Moreover, Russia and Kazakhstan pledged joint support for Kyrgyzstan but refrained from making any specific commitments. During the talks between the two presidents, Russia and Kazakhstan reiterated their support for ongoing efforts to stabilize Kyrgyzstan, Medvedev's foreign policy aide, Sergei Prikhodko, announced on March 18. However, Kyrgyzstan's request for a US$200 million
loan from the multilateral fund of the Eurasian Economic Commonwealth depends on the policies of Kyrgyzstan's government, Medvedev said.

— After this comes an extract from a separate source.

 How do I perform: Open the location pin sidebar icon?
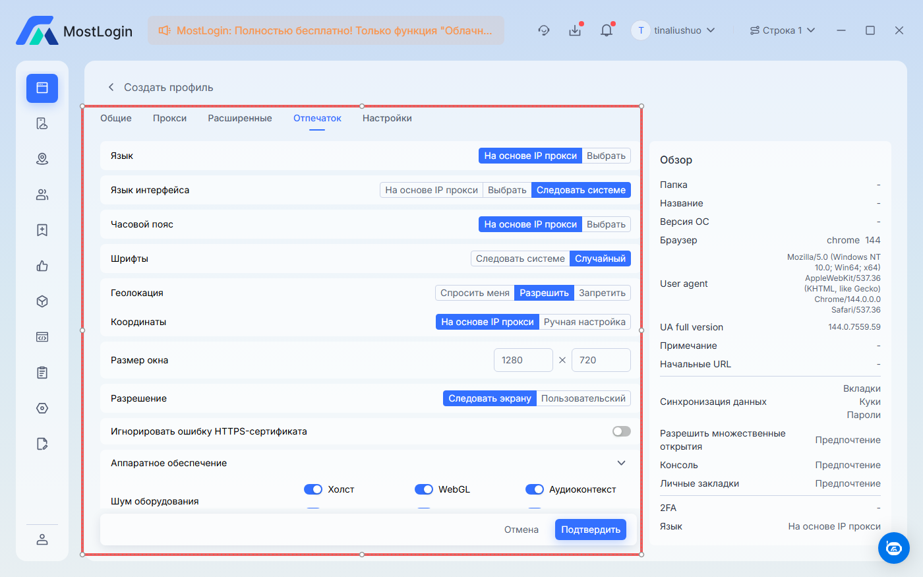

In 2010, trade between Russia and Kazakhstan amounted to some $15.3 billion. Last year, Russian exports to Kazakhstan reached $10.82 billion, up 49%, while imports from Kazakhstan were $4.48 billion, up 63%, according to Russian customs statistics. Therefore, Russia continued to enjoy a healthy trade surplus of more than $6 billion last year.

In 2008, trade between Russia and Kazakhstan amounted to $20 billion but fell to about $13 billion in 2009, when Russia's trade surplus with Kazakhstan amounted to $3.68 billion in 2009. According to Kazakh estimates, in the past five years Russia invested $3.5 billion in Kazakhstan, while Kazakh
investments in Russia amounted to $1.5 billion.

However, some of the earlier bilateral pledges to pursue energy projects proved to be unrealistic. In September 2009, Medvedev and Nazarbaev pledged to integrate the power supply systems of both countries, while Nazarbaev promised to increase electricity supplies from Kazakhstan to Russia's Siberian regions to help to tackle power shortages in Siberia in the wake of the Sayano-Shushenskaya hydropower plant disaster in August 2009.

In March 2010, the Russian energy ministry said that the energy companies of Russia and Kazakhstan agreed to finalize and sign an agreement on electricity sales until 2013. The deal has proved to be slow to materialize. Meanwhile, both sides promised to prioritize the Caspian Pipeline Consortium (CPC), which owns the Baku-Novorossiysk pipeline. During a meeting in Moscow on March 17, 2010, Nazarbaev told Prime Minister Vladimir Putin that Kazakhstan would continue exporting oil via Russian territory. Nazarbaev pledged to expand the CPC so as to export up to 67 million tonnes of oil per year.

The CPC has been operated at relatively low rates due to Kazakhstan's failure to commit more oil to the pipeline. In April 2006, Russia and Kazakhstan agreed to more than double oil deliveries via the CPC from 28 million tonnes annually in 2005. In May 2008, Moscow and Astana agreed to increase the capacity of the CPC from 32 million tonnes per year up to 67 million tonnes per year by 2012. Moscow has long urged Nazarbaev to agree to a long-term deal under which Kazakhstan would commit to exporting more oil via Russian pipelines. However, a binding oil transit deal between Russia and Kazakhstan has proved elusive.

During the latest talks in Moscow, both sides avoided discussion of another major bilateral project: the Orenburg gas plant. In March 2005, Russian gas giant Gazprom first indicated its plan to set up a joint venture with Kazakhstan's state-owned KazMunaiGas to process at the Orenburg plant the
natural gas from Karachaganak field, near the Russian border in northwestern Kazakhstan.

In December 2007, KazMunaiGas announced it expected the creation of the Orenburg joint venture in mid-2008. In September 2009, Russian officials insisted that the Orenburg gas processing plant would process 17.6 billion cubic meters (bcm) per year of Kazakh gas by 2012. Yet, despite repeated optimistic pronouncements, the implementation of the Orenburg project apparently lags well behind the original schedule.